A quick overview of Archway, a value capture chain that will be publicly sold on Coinlist

By Joy, PANews

CoinList will start the Archway (ARCH) token sale at 23:00 on June 15, Beijing time. With the token sale, Archway officially begins the journey of value capture.

Archway is a native Layer1 blockchain built on Cosmos development components. In addition to the common functions with general public chains, more than a year ago, the Archway protocol proposed the idea of "value capture", that is, all those who contribute to the protocol can get value returns. The idea of value capture is very popular, and some protocols have also tried it through Gas rebates, token redistribution, etc., but the core problem has not been resolved so far. Dapps cannot really benefit and participate in the value capture of L1, and they create for L1 proportional to the value of .

In March 2022, Phi Labs, the developer behind the Archway protocol, announced the completion of a $21 million seed round of financing, led by CoinFund and Hashed, 1confirmation, IDEO CoLab, Figment, Blockchain Capital, Wintermute, Chorus One, stake.fish, Lemniscap, Cosmostation and Hypersphere Ventures participated in the investment. The founder of Phi Labs, Griffin Anderson, has been a contributor to Ethereum since 2015. He served as the senior product director of Consensys.

A quick overview of Archway, the value capture chain that will be publicly sold on Coinlist

What is the value capture chain

In short, it is to benefit from the value created on Layer1. At present, the main value capturers on Layer 1 are miners, or large-amount token holders/pledgers, but Dapps that provide value for the ecosystem on the chain and continuously promote the growth of L1 value through user payment of Gas fees do not directly Enjoy these value captures.

A value capture engine is included in the Archway protocol, in the form of several new modules added to the existing Cosmos SDK modules. The value capture engine enables developers to earn a portion of gas fees, a portion of inflationary tokens, and additional security deposits. This way developers will earn a sustainable income directly driven by the value they bring to the network.

Dapp developers on Archway will earn income proportional to the value they create. Specifically, the value capture engine module enables the protocol to calculate the amount of Gas generated by each smart contract in the Dapp, and directly add the percentage of tokens earned by time distribution to the wallet address of each relevant smart contract.

As an example, if a developer builds a stablecoin project using Archway's infrastructure, every time a stablecoin is transferred, the network will programmatically send ARCH tokens to its creator. Additionally, whenever a contract is called by another contract on Archway, both the calling contract and the original contract will receive ARCH tokens. This means that when the stablecoin is used on another Dapp on Archway, both the stablecoin issuer and the calling contract will get ARCH.
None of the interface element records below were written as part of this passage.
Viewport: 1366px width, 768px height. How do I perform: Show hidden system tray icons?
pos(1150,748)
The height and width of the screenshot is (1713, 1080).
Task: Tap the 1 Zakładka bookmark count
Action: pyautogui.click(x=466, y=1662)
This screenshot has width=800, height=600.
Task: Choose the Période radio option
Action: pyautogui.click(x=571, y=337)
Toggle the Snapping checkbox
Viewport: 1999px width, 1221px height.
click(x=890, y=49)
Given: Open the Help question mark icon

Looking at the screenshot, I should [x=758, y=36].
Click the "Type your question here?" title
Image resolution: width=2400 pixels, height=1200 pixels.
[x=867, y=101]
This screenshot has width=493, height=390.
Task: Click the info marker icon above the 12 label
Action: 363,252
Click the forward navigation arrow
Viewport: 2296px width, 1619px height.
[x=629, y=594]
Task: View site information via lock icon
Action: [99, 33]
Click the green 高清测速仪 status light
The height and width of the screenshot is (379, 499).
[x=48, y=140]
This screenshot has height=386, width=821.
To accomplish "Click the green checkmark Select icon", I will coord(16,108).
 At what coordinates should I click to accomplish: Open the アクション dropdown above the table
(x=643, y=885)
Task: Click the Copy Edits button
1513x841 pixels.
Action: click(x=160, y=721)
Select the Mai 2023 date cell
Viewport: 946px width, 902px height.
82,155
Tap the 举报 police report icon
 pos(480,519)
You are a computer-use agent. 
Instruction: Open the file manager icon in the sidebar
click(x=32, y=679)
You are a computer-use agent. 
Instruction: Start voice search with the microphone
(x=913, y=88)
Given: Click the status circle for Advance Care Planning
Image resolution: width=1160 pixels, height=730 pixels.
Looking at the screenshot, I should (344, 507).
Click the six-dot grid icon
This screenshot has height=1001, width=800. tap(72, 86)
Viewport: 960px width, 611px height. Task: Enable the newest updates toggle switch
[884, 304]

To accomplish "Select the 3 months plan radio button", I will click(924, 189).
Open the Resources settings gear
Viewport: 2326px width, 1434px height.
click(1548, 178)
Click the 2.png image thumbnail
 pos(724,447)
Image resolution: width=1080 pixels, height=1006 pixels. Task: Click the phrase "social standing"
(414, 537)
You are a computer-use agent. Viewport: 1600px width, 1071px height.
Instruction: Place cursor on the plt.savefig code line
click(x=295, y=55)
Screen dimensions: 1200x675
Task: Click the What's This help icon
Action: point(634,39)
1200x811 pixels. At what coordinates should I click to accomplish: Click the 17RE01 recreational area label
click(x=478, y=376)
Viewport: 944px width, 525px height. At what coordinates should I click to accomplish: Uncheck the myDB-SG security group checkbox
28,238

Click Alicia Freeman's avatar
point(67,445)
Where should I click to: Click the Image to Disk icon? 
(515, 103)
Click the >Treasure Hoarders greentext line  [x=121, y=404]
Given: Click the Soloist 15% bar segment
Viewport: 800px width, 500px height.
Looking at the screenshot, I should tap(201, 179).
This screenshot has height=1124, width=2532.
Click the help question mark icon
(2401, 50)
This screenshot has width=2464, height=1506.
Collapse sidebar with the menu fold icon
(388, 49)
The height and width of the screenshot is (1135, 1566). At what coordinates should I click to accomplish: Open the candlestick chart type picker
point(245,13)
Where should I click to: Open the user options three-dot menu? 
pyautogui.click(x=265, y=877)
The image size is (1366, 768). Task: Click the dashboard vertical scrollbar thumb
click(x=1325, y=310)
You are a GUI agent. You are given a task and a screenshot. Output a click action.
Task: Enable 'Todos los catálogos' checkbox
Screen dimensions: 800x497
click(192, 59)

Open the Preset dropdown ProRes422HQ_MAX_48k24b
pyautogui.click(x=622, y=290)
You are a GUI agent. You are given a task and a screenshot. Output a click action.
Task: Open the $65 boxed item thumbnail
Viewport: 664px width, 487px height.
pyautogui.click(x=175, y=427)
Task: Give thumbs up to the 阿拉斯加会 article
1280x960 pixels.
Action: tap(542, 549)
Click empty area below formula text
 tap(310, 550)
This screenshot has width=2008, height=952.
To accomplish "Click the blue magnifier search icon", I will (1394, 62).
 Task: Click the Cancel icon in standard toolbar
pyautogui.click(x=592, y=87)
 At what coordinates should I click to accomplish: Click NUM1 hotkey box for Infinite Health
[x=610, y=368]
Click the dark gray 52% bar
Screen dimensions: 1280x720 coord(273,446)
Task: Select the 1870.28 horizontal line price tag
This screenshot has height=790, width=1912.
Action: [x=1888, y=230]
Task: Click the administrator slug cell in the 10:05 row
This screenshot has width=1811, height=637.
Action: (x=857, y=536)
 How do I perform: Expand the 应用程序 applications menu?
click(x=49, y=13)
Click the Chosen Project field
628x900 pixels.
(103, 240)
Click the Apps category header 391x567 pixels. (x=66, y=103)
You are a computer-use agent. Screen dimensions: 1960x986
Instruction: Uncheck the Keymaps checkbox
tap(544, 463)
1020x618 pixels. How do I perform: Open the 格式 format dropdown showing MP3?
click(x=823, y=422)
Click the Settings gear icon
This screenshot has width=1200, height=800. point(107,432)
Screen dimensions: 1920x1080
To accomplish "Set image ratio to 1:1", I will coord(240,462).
There are a number of ways project owners can implement these ARCH rewards to improve the economics behind minting, transferring, and burning stablecoins. For example, stablecoin issuers can decide to put their ARCH rewards into a reserve pool, and these ARCH tokens can be used for certain DeFi operations through issuance/transfer.

ARCH TOKEN USES

Use cases for the ARCH token on the Archway Network include:

  • Security: ARCH will secure the Archway blockchain through staking. Token holders can choose to become delegators by staking their ARCH to Archway's validators, whose shared responsibility is to verify transactions and maintain the security of the network. In return, validators and their delegators earn a portion of token inflation.
  • Governance: ARCH will become the native governance token of Archway Network. Holders will be able to propose chain upgrades, community decisions, parameter changes, etc. through on-chain governance. Meanwhile, delegators and validators will be able to vote on proposals in proportion to the amount of tokens they hold.
  • Transaction fees: ARCH will be used to pay fees on Archway, which will be distributed to the network's validators and smart contract developers. *Dapps distribution proceeds: ARCH tokens will be programmatically distributed to developers block by block based on smart contract usage.

The Archway Foundation recently launched a grant program to support the growth of the ecosystem. The core team created Area-52, a free, interactive online platform that teaches developers of any skill level to build and deploy Dapps on Archway.

A quick overview of Archway, a value capture chain that will be publicly sold on Coinlist

In fact, strategies that might have succeeded in the early days of the cryptocurrency community are unlikely to work today, and most platforms compete similarly in many technical areas. In Archway's view, both users and investors want to understand the actual key differentiators in the operating model. In the long run, the existence of a financial model that is fair to all stakeholders may be a key winning factor. A sustainable business model will provide continuous driving force for the development of the community.